Mining companies are also using the parliamentary inquiry into uranium resources to push for the industry’s expansion. on August 11 The world’s largest uranium producer, CAMECO, the first witness, called on the federal government to take control of the industry.
In a indication of the propaganda push that can be expected from the uranium industry, Southern Cross chief executive Mark Wheatley told the Diggers and Dealers mining forum in Kalgoorlie on August 11 that, “Given the price increases of late, I think there’s renewed interest from the miners to make money from the uranium business and I think we can get better at helping the politician and the mums and dads understand the risks and rewards of uranium mining as opposed to other forms of power generation”.
While the uranium industry may have an easy time “helping the politician” to “understand” the virtues of it expanding, it will have an uphill battle to convince the rest of us.

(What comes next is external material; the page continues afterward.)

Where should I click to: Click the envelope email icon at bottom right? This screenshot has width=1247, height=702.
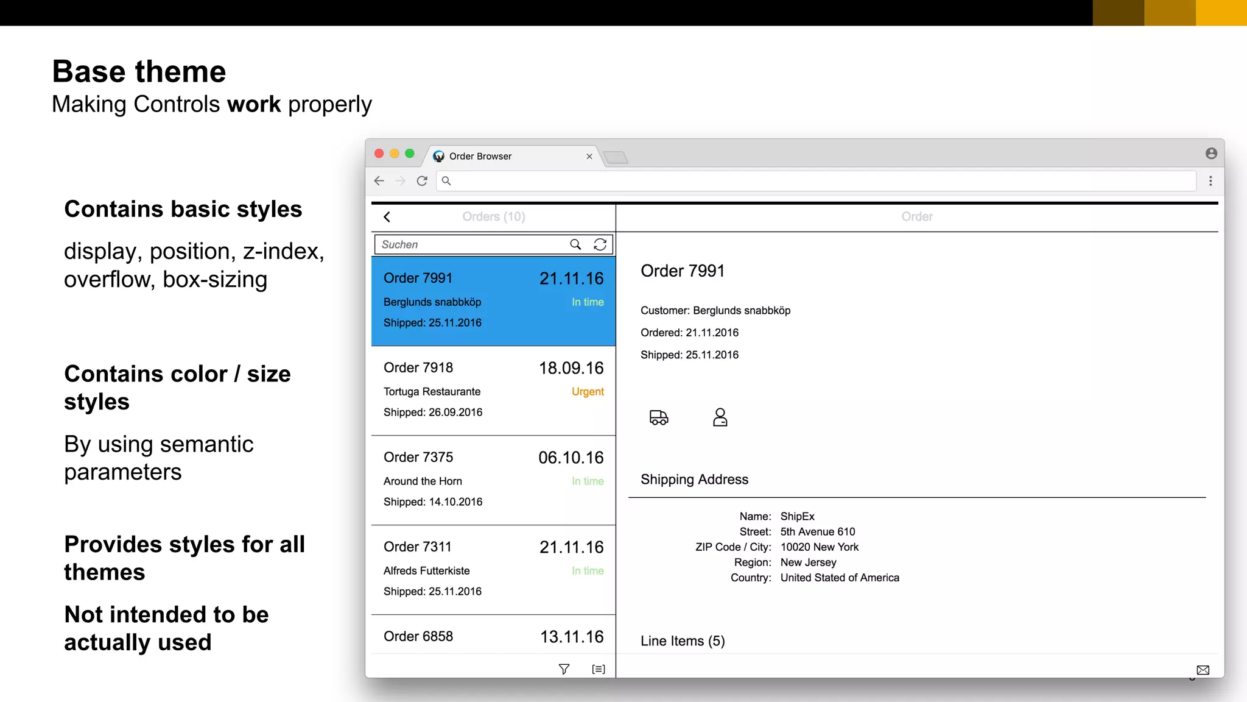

Many Indigenous communities are also flatly opposed to the move. The Carpentaria Land Council has declared its opposition to uranium mining in Queensland’s gulf country with its spokesperson Murandoo Yanner saying on August 8 that local people would not shy way from taking direct action, as they had in their fight against Pasminco Century’s zinc mine.
“I would take far greater steps”, he stated. “That’s what I’m warning John Howard and anyone else. The leather gloves were used on Century. We’re using knuckle-dusters when it comes to uranium mining. We will not take a backward step.”
From Green Left Weekly, August 17, 2005.